Each year the country’s peak academic body for Australian writing - Association for the Study of Australian Literature - comes together to unpick and discuss the ideas and climate of our literary world. This year, two of their sessions are open to the public through the Wheeler Centre.
An all-star lineup of literary luminaries, Delia Falconer (Sydney), Kerryn Goldsworthy (Adelaide), Peter Timms (Hobart) and Matthew Condon (Brisbane), come together to discuss the architecture of the mind and the cities that inspire them with Louise Swinn.
Featuring
Peter Timms
Peter Timms is the author of several books, including Making Nature: Six Walks in the Bush (2001), What’s Wrong with Contemporary Art? (2004), and most recently Private Lives: Australians at Home Since Federation (2008).
Peter lives in Hobart, although he was born and educated in Melbourne. He has been a freelance writer since 1988, including periods as editor of Art Monthly Australia and art critic for The Age.
Kerryn Goldsworthy
Kerryn Goldsworthy is a freelance writer and critic, and a former academic who lectured in literature at the University of Melbourne for 17 years.

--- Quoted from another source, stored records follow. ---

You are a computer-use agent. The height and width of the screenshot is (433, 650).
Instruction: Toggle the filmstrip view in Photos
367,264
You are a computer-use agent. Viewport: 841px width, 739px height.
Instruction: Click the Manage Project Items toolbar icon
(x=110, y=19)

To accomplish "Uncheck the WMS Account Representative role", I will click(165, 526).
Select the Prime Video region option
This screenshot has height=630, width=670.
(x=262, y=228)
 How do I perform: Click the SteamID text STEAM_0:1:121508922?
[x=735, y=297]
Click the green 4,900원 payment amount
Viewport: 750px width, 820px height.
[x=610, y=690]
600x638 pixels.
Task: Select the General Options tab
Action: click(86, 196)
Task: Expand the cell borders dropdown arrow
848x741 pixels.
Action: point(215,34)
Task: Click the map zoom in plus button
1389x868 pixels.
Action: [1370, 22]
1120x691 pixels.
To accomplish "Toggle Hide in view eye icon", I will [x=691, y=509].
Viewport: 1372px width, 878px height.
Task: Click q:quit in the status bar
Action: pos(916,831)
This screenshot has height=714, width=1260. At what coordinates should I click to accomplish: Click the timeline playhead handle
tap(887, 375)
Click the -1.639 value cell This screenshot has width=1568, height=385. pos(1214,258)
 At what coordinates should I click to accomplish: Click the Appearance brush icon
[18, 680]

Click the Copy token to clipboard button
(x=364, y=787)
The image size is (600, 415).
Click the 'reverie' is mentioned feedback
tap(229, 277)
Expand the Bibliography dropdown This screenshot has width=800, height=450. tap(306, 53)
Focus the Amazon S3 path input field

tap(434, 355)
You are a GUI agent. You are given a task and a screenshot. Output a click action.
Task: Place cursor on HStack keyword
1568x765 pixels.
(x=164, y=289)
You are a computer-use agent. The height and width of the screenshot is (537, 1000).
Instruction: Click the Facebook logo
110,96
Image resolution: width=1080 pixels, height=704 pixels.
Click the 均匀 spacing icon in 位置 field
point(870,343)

A former editor of Australian Book Review and a member of the editorial team that produced The Macquarie PEN Anthology of Australian Literature (2009), she has edited four other anthologies of Australian writing and has published essays, articles, reviews, short stories and literary criticism – including a collection of short stories, North of the Moonlight Sonata, and a critical study of the work of Helen Garner. Her most recent book is Adelaide (2011) in the NewSouth ‘Cities’ series.
Kerryn was the Australian Book Review Ian Potter Foundation Fellow in 2013. In the same year, she won the Pascall Prize for cultural criticism, earning the title Australian Critic of the Year. She was the inaugural Chair of the Stella Prize judging panel (2013–2015) and won the 2017 Horne Prize for her essay ‘The Limit of the World’. She lives and works in her home town of Adelaide.
Louise Swinn
Delia Falconer
Delia Falconer is a Sydney-based novelist, essayist and writer of short stories.
Born in the late sixties, Delia grew up in a Sydney “caught between a faded Deco age and destruction”. Her first novel, The Service of Clouds (Picador, 1997), set in Sydney’s Blue Mountains, was nominated for major Australian literary prizes, including the Miles Franklin. It was published in the US by Farrar, Straus, and Giroux, and in Germany by S Fischer Verlag. Her second novel, The Lost Thoughts of Soldiers (Picador, 2005) was published in the US by Soft Skull Press and Counterpoint. It was nominated for major awards including the Commonwealth Prize and Spur Awards (US). Her essays and stories have been widely anthologised in publications including Best Australian Essays and Best Australian Stories.
Matthew Condon
Matthew Condon is an award-winning writer and journalist.
Award-winning writer and journalist Matthew Condon is the author of more than ten highly acclaimed books, including novels, non-fiction and short-story collections. He has written for leading newspapers and journals including Brisbane's Courier-Mail, the Sydney Morning Herald and Melbourne's Sunday Age.